## Task
Where in the data does the word "will" appear? Find those lines and copy them.

## Entries supplied
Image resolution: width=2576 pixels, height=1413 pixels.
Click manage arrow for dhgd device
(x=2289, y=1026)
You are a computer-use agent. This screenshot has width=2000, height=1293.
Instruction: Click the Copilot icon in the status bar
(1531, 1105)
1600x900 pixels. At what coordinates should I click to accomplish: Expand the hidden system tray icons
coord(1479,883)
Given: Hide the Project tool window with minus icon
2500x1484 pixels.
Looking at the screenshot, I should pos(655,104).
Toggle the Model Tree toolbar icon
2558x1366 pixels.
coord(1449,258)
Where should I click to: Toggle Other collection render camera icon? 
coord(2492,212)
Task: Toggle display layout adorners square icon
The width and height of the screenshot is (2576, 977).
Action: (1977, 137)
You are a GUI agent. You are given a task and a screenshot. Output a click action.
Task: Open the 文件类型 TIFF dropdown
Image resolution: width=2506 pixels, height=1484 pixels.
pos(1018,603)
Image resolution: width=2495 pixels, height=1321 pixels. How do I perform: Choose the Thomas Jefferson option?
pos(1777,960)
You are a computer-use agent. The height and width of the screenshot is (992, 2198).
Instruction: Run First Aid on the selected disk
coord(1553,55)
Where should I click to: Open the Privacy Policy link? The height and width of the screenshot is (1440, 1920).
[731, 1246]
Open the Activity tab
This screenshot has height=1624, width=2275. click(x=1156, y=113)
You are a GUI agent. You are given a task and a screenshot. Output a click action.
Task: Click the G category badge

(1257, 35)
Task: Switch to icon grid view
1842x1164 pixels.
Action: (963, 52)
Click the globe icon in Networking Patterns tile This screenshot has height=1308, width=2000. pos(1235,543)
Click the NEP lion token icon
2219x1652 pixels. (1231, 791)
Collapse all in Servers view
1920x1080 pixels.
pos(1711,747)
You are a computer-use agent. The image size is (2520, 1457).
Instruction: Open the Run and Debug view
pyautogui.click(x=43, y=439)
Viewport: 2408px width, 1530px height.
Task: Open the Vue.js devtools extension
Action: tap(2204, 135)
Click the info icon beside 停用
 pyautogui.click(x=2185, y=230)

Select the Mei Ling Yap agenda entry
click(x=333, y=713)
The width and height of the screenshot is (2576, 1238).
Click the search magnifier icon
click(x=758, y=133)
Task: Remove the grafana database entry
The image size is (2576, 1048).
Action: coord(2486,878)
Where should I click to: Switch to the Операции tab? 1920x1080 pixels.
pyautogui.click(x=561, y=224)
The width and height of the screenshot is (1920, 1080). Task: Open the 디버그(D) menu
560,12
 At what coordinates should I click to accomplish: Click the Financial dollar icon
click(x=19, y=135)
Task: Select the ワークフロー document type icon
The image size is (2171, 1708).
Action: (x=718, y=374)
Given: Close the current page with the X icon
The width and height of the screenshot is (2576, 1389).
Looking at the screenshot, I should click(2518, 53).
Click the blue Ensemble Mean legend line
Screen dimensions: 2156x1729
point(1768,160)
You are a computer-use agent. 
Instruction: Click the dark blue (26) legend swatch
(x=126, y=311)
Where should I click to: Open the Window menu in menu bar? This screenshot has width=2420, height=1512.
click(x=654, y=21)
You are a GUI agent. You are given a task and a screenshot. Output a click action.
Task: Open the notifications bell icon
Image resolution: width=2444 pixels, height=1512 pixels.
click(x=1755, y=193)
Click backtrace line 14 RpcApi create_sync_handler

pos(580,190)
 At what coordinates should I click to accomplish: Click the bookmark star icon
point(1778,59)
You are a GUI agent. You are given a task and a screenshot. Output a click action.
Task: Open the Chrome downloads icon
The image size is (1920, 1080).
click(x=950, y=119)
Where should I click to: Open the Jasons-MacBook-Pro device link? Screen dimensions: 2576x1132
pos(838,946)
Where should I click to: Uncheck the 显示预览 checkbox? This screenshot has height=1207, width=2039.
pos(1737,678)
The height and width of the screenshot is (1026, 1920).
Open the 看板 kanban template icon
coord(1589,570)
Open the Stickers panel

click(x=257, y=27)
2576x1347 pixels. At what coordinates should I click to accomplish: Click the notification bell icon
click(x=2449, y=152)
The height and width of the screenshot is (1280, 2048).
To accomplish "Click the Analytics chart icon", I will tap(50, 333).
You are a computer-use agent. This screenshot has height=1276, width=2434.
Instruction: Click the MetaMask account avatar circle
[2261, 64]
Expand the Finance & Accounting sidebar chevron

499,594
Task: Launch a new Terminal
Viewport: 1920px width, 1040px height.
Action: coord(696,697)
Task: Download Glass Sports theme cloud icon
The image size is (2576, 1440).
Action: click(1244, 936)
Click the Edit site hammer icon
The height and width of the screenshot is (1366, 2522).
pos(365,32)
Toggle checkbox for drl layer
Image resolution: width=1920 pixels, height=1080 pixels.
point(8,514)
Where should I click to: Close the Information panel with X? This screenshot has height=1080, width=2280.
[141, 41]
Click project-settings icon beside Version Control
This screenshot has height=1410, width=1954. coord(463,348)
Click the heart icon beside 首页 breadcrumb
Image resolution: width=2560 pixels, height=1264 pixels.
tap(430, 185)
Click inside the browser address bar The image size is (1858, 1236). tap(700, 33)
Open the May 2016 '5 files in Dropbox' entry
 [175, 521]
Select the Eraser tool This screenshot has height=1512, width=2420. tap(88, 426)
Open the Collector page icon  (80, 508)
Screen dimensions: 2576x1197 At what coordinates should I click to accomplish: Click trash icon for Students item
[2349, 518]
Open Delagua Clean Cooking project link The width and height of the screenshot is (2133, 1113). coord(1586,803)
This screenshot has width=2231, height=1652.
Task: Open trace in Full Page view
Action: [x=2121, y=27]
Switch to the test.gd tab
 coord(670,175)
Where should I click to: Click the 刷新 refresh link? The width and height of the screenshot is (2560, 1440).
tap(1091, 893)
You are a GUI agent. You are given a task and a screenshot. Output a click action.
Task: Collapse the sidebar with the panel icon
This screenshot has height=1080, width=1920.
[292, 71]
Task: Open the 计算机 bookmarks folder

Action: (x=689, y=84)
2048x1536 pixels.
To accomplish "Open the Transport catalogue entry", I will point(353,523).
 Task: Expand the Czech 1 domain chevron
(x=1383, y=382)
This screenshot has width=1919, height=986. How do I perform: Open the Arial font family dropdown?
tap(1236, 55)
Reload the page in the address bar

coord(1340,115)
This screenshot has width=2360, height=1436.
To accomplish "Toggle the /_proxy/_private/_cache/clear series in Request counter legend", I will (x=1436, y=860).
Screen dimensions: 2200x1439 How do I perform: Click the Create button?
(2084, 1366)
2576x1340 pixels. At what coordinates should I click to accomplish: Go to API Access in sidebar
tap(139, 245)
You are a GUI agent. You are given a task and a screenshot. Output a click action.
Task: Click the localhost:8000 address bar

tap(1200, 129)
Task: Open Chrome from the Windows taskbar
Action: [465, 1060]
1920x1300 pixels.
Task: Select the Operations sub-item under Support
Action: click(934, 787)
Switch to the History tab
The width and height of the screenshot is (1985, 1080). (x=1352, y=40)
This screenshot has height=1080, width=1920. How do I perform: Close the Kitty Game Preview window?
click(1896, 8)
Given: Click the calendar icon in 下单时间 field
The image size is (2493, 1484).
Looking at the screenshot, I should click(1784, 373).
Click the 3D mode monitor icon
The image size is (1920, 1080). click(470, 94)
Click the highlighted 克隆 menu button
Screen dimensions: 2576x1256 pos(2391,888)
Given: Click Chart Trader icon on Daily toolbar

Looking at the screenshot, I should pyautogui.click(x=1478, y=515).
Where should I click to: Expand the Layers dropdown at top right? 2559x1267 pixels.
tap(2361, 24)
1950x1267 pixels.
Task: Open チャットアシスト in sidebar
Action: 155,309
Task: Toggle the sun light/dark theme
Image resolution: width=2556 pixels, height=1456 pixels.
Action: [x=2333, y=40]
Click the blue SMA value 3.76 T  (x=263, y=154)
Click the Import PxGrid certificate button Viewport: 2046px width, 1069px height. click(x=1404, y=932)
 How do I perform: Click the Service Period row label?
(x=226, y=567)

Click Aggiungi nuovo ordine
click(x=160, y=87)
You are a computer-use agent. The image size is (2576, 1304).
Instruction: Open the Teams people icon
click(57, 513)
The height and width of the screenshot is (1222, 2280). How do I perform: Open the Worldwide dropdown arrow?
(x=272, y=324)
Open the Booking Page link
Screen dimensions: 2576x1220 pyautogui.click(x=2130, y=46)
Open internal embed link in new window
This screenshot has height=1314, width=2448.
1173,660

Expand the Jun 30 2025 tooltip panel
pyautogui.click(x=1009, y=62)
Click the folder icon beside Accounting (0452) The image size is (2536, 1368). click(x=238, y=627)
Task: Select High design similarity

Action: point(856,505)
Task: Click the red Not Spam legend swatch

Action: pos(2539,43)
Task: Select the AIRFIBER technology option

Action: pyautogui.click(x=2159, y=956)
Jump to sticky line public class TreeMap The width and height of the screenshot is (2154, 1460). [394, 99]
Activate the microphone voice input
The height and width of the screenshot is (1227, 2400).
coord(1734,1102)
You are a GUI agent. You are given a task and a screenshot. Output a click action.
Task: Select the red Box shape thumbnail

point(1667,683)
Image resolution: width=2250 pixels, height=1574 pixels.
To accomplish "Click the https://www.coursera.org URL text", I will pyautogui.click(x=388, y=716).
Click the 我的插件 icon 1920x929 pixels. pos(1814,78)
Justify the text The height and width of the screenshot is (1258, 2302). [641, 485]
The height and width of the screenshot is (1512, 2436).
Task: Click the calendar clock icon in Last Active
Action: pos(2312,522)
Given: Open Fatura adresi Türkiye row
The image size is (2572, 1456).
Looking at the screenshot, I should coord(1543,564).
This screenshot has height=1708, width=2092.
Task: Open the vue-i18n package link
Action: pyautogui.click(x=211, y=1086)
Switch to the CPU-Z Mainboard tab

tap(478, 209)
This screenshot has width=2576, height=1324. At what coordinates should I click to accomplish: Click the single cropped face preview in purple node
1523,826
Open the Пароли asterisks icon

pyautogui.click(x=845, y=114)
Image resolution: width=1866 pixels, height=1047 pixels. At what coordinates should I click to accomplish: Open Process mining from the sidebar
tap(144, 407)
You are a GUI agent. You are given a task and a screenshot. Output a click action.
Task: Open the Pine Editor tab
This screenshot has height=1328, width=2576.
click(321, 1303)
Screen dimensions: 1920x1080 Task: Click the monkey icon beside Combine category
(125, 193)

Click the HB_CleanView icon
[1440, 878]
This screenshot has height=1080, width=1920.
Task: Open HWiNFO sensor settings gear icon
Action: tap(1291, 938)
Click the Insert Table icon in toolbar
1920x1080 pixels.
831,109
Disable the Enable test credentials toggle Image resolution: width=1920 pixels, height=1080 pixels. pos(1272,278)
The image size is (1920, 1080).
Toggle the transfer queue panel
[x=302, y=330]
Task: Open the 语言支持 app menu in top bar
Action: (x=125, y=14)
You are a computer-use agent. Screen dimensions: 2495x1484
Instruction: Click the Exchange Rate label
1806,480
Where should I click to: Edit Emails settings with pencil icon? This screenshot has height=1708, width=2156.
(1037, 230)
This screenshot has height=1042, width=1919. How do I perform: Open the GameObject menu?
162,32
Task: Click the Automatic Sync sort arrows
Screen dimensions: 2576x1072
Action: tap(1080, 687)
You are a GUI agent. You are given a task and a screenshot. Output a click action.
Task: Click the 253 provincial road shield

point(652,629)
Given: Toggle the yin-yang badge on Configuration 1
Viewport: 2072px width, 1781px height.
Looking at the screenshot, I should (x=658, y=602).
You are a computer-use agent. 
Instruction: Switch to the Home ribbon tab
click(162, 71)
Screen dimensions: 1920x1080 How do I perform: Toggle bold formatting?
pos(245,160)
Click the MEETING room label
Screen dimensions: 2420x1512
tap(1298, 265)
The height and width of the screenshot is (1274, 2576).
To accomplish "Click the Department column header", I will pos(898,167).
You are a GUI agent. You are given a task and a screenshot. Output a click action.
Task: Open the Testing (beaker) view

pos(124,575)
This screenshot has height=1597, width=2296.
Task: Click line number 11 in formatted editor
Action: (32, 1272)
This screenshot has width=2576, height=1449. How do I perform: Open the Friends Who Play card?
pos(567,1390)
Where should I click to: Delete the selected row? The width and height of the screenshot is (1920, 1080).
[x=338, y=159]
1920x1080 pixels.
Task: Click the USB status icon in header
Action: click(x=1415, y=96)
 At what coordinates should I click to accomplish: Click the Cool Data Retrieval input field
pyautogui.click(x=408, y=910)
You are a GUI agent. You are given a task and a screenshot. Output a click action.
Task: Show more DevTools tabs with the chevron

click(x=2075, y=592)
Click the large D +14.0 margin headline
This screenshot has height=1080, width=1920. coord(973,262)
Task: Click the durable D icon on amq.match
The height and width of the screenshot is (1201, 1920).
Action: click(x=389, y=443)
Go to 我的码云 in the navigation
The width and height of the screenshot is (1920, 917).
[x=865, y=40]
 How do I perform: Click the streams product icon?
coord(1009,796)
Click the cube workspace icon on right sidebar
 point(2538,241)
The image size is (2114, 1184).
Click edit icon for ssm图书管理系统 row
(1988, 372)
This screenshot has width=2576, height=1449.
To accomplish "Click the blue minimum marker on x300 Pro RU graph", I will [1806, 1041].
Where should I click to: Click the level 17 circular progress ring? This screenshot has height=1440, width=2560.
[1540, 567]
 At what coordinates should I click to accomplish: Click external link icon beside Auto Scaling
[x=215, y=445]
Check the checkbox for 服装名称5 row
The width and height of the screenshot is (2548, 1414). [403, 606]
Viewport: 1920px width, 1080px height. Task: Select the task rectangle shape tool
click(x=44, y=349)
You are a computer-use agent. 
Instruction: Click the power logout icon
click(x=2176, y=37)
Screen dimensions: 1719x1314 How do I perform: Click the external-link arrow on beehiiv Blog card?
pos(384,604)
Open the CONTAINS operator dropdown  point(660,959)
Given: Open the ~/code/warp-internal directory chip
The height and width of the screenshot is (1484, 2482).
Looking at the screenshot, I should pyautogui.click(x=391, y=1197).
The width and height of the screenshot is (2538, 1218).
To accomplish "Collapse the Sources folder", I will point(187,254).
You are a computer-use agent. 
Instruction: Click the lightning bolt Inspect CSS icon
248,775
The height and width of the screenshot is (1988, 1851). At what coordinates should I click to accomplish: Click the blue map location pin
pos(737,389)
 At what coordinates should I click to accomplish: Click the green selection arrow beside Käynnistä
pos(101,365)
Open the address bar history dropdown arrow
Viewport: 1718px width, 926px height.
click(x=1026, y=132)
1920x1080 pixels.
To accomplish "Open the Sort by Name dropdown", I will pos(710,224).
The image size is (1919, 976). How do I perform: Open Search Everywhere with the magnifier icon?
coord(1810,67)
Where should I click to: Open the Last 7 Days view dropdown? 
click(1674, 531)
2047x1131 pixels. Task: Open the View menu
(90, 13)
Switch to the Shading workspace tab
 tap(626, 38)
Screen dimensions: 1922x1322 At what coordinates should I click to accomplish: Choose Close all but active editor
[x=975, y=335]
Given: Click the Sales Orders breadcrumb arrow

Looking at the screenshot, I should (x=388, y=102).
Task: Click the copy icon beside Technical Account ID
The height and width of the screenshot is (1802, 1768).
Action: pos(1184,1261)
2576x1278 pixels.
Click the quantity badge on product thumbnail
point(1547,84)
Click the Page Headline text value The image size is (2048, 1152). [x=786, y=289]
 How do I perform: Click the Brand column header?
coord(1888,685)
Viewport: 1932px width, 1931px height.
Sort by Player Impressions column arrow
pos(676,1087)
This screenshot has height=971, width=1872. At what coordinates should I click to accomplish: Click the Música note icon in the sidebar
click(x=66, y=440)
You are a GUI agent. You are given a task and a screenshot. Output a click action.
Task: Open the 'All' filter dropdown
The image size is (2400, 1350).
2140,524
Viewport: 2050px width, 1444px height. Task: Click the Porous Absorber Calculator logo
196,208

## Result of the exercise
To accomplish "Click the Analytics chart icon", I will tap(50, 333).
To accomplish "Open the Transport catalogue entry", I will point(353,523).
To accomplish "Toggle the /_proxy/_private/_cache/clear series in Request counter legend", I will (x=1436, y=860).
To accomplish "Click the https://www.coursera.org URL text", I will pyautogui.click(x=388, y=716).
To accomplish "Click the Department column header", I will pos(898,167).
To accomplish "Click the blue minimum marker on x300 Pro RU graph", I will [1806, 1041].
To accomplish "Collapse the Sources folder", I will point(187,254).
To accomplish "Open the Sort by Name dropdown", I will pos(710,224).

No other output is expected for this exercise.